Sunday 7 September 2014

Love yo' self Day 4

Only I would choose to break away from looking in mirrors while doing a show centred around mirrors.
"Mirror mirror on the wall,
Who is the fairest of them all?"

Snow White - one of the the oldest and best loved fairy tales of all - one of Disney's first, hundreds of adaptations all over the world. Age 3, life lesson learned: IF YOU LOOK IN A MIRROR AND LIKE WHAT YOU SEE, YOU MUST BE VERY VAIN AND EVIL, LIKE THE WICKED QUEEN.

Wow.

"Don't be vain" crops up time and again in mythology. Self-love, according to the old tales, can only lead to arrogance and delusions of power - both of which are undeniably bad things - but what I do think has happened is that enjoying one's reflection has been damningly tied to very negative character traits.  I know several people who celebrate themselves and their bodies without going around poisoning people they think are prettier than them with spiked fruit. One of our most basic teachings is being challenged here, but it needs to be challenged - because we've ended up with generations of people feeling that enjoying the way they are and liking how they look somehow makes them a bad person.

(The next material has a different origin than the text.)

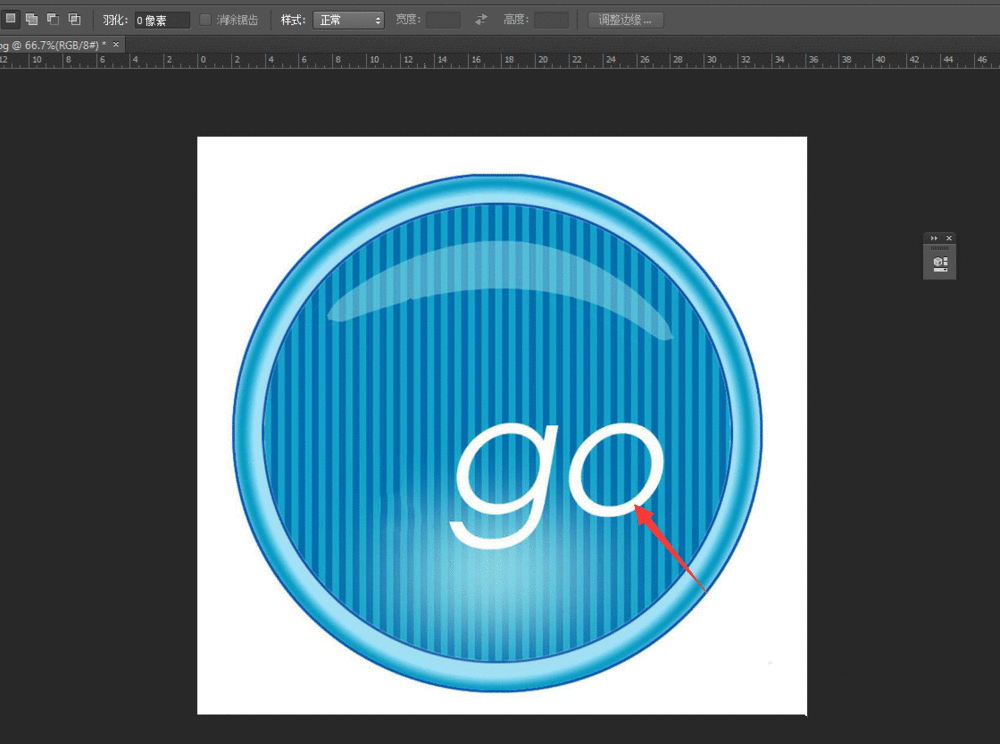Click the 羽化 feather pixel field
1000x744 pixels.
click(161, 20)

Life without mirrors so far has been pretty eye-opening and not a little revealing of what really happens in the back of my head when I go to look in the mirror. I'm suddenly very aware, in the moment when I decide to take a look or not, that the reason is I'm going to look for something to criticise. It's a little obsessive-compulsive, in a way. My love for myself is horribly conditional. "If I look like I've lost weight, then I'll love myself. If I look like I've put it on, I'll hate myself." My anxiety has been quite difficult to handle the past couple of days, and I do think it's partly down to the fact that I've taken this huge habit, this excuse to love myself or not, away. I want to love myself no matter what. I want to love myself whether I'm overweight or underweight or in-the-middle, whether I lose a leg or start getting wrinkles or go blind. There shouldn't be any conditions, and there are - that's what needs to change.

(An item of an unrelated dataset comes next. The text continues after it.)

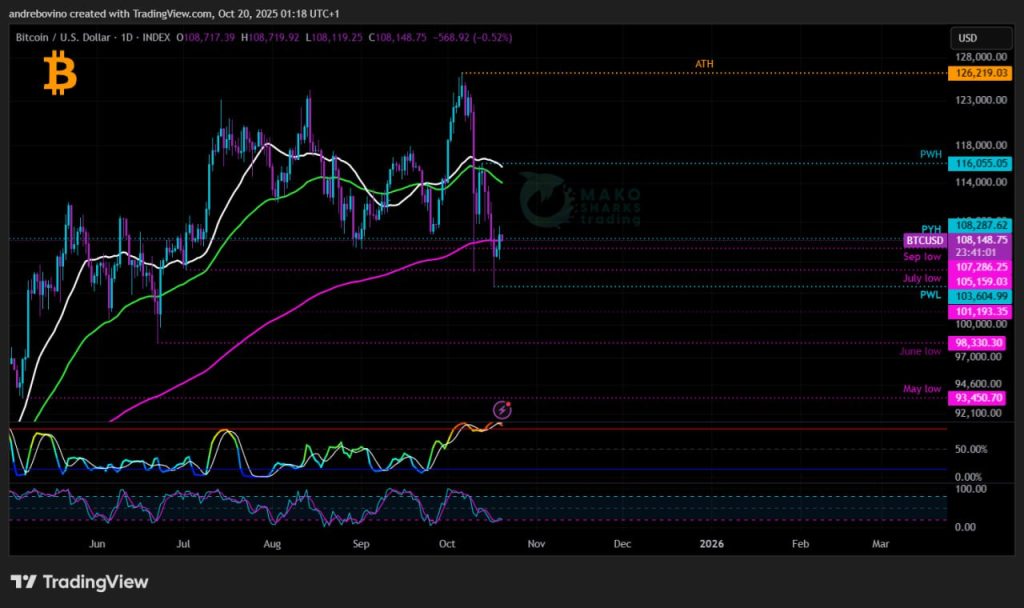Click the May low price label 93,450.70
The image size is (1024, 608).
click(x=980, y=398)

The bathroom mirror is conveniently at waist-height, the sly thing, so that one is particularly difficult to ignore (it's obviously a family mirror, so I can't really cover it up) and I keep slipping up there. I will try, if I catch myself looking, to ignore whatever it is I'm thinking and breathe in what I see and accept it with the sense of unconditional acceptance I'm after.  I'm certainly more aware already of how I'm feeling physically - what's achy, am I hungry, am I thirsty, do I need fruit or to eat a big meal - I'm finding it easier to listen to what my body needs, as opposed to what I think it needs.

Until next time, \
P

Thursday 4 September 2014

Love yo' self day 1: Breaking the habit

In a fit of exasperation, I put the following status up on Face-ache this morning:

"I am going to experiment. Thank you, people who keep telling me "you've lost weight? That's amazing! I'm so fat and ugly." I really appreciate you unloading your body consciousness off onto me, while I'm trying to break the habit of obsessively checking my reflection in the mirror for any sign of weight gain that I've had since I was 16... As if weight gain is the ultimate sin. Funny how if you lose too much weight people start to tell you you're looking too thin? 
SO. Until this time next month, I am breaking away from mirrors. I will cover up my full length mirror, and carry on eating when I need to and exercising as much as I like. I am ELIMINATING unhealthy body scrutiny for a whole month. I will try to stick a short blog up every day with my findings, and various arguments against body shaming of ANY kind. STOP YOUR HATING! If you don't like something, change it. If you're happy to way you are and someone tells you you shouldn't, tell them to *drum roll* Fuuuuuuck off."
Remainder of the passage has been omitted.